**Exercise objective**.
What follows is a listing to be transcribed exactly.

——————————

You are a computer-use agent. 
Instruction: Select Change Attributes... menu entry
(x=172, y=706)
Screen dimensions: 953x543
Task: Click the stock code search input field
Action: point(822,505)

——————————

**Result below**.
You are a computer-use agent. 
Instruction: Select Change Attributes... menu entry
(x=172, y=706)
Screen dimensions: 953x543
Task: Click the stock code search input field
Action: point(822,505)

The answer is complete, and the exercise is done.